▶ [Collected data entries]

━━━━━━━━━━━━━━━━━━━━━━━━━━━━━━

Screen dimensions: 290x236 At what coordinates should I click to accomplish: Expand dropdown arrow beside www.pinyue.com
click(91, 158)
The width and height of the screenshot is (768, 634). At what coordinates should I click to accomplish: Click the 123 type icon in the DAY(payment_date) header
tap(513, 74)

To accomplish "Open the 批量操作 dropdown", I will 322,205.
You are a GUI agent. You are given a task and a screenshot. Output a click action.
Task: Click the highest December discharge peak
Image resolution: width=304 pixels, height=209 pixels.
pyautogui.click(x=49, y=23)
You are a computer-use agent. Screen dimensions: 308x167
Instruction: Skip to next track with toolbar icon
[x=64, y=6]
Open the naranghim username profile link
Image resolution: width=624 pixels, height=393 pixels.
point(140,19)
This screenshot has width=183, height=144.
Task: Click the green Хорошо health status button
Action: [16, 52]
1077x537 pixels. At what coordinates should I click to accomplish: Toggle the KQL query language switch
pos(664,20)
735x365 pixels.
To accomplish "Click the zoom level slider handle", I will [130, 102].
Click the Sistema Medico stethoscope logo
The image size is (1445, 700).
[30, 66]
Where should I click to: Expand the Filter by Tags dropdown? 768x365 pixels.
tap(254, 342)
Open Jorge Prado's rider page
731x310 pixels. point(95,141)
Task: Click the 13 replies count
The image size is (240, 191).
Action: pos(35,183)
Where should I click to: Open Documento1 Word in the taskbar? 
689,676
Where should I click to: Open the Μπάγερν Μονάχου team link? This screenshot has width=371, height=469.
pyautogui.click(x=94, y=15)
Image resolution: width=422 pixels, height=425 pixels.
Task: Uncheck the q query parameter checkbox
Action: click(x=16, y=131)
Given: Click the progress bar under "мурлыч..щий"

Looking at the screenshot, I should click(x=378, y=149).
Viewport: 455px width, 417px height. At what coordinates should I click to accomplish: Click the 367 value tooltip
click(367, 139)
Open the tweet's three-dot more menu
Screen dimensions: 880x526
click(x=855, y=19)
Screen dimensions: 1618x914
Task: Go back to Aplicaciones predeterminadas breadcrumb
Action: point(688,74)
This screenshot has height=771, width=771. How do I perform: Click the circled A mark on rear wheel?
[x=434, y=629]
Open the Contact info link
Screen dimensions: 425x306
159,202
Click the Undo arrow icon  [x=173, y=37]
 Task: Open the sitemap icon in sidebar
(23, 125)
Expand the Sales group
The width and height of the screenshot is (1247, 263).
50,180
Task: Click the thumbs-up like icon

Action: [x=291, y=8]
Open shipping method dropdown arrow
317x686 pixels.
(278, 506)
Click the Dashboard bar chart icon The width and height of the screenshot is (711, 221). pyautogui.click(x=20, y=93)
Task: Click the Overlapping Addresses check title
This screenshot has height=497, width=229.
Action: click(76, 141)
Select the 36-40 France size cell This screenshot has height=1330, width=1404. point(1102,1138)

━━━━━━━━━━━━━━━━━━━━━━━━━━━━━━

▶ [GOAL OF THE EXERCISE]
Looking through the records, copy out every line in which the word "agent" is found.

▶ [RESPONSE TO THE TASK]
You are a GUI agent. You are given a task and a screenshot. Output a click action.
You are a computer-use agent. Screen dimensions: 308x167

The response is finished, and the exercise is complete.